Specifically, what will these programs involve? From the Bill and Melinda Gates Foundation website here is what I pulled:
- field-based experiences
- data-driven analysis
- expansion of teacher residencies
- clinical-based programming
- shared knowledge
- create communities of inquiry
- skill sets of teacher education
Hasn’t there always been a defined set of skills for teachers to learn depending on what they hoped to teach?
I pulled out my old special education undergraduate teaching transcript and found classes like corrective reading, child developmental, speech and language, child psych. teaching elementary social studies, and much more. That’s what I am looking for here. Where’s the teaching stuff? How will the new teacher teach children if they don’t know what children are about?

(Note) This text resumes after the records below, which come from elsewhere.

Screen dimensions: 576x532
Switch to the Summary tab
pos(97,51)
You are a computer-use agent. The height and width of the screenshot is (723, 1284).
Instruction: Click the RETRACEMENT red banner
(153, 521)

Gates has public education in the palm of his hand. Public schools will be privatized the way he sees fit through Common Core State Standards, fast-track teachers who by-pass the true teacher education, The Council on Teacher Quality, and charter schools and many more groups and more so-called transformation hoopla. There are concerns that teaching will be more about putting children on computers to do most of their work.
Why are deans of good universities signing on to teacher prep programs with no research to back up these programs?
Where do the communities and educators around the country fit into this plan created by Gates and company? Why are there no regulations to the influence he, and other reformers, have on our public schools and the children they serve?
Why don’t they recognize, nobody knows teaching like…teachers?